Go to www.brattlefilm.org/2018/09/20/bisbee-17.
Sea worthy
Many documentaries have been made about the plight of Palestinians, but few are as lyrical and visually striking as Mais Darwazah’s “My Love Awaits Me by the Sea” (2013). The love of the title is the poet Hasan Hourani, who drowned in 2003, trying to rescue his cousin from the sea off Jaffa. A second-generation Palestinian living in Jordan, Darwazah never met Hourani, but recites in voice-over his mystical, transcendent verse.
These verses contrast with and complement her interviews with fellow Palestinians. They include a restive resident of Damascus just prior to the civil war and a young family in Jerusalem whose cocoon of tranquility contrasts with the surrounding checkpoints, armed soldiers, and a looming wall. Some of the insights are harsh and tragic but elevated to a troubled artwork by Hourani’s poetry, Darwazah’s commentary, her exquisite drawings and watercolors that take shape on the screen, the down-to-earth humor of her mother, and the elusiveness of a purging sea.
“My Love Awaits Me by the Sea” can be streamed on Filmatique, beginning on Thursday.
Go to www.filmatique.com.
King rat
Louisiana has endured killer hurricanes like Katrina and the spread of kudzu, but nothing quite as creepy as the nutria, a 30-pound swamp rat from Argentina with enormous orange teeth.
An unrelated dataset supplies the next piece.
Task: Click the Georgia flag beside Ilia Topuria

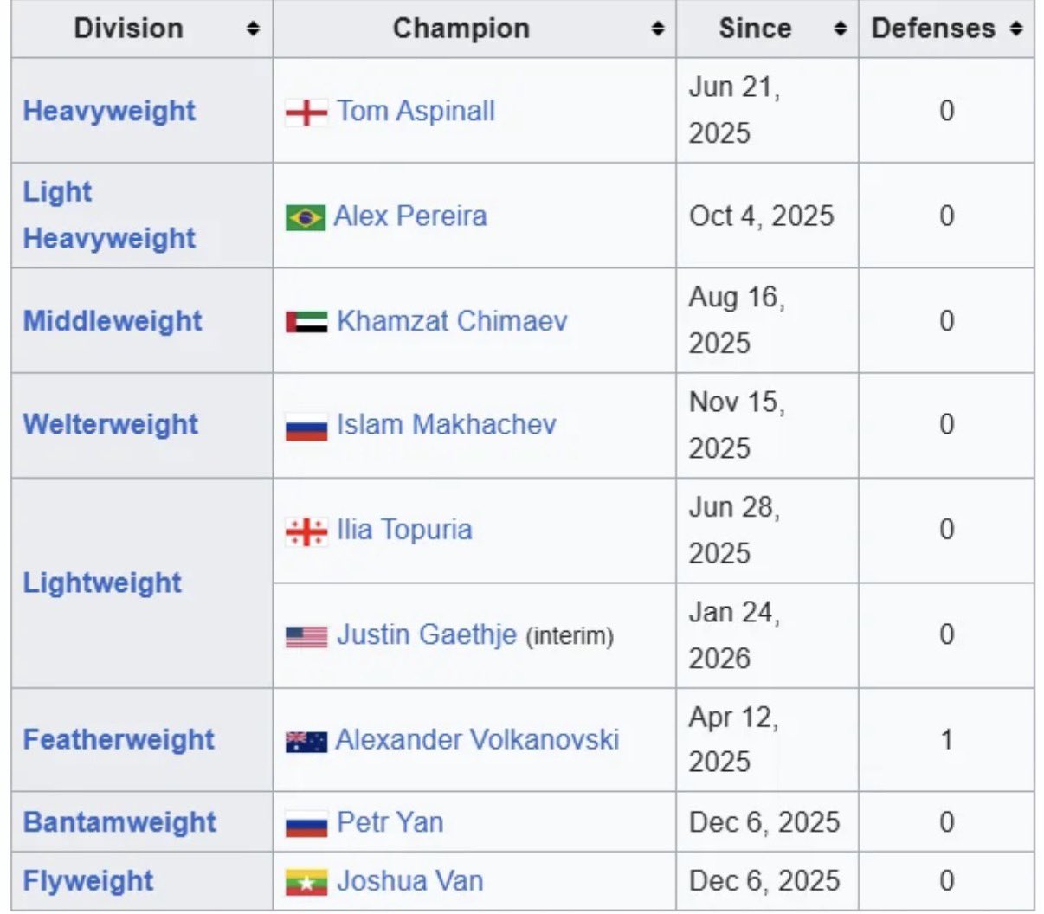Action: coord(306,531)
That’s the subject of Quinn Costello, Jeff Springer, and Chris Metzler’s whimsical and alarming documentary, “Rodents of Unusual Size.” It traces the history of the plague with interviews with experts, amusing animation, and profiles of locals dealing with the problem.
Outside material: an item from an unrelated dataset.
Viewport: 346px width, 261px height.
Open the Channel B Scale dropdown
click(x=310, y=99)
The disaster began with the best intentions. At the height of the Depression, some Louisiana businessmen (including the son of Edmund McIlhenny, inventor of Tabasco sauce) decided that they could revive the local economy by importing the nutria; though repulsive, its skin made for a luxurious fur.
The plan worked until the 1980s, when animal-rights activists stifled the fur trade. The final link in this long chain of unintended consequences was an unchecked proliferation of the giant, ravenous rodents: Unthreatened by other predators, they multiplied and spread everywhere, devouring the vegetation that protected the soil, and so contributing to the decline of the wetlands that protect the area from flooding and storm surge.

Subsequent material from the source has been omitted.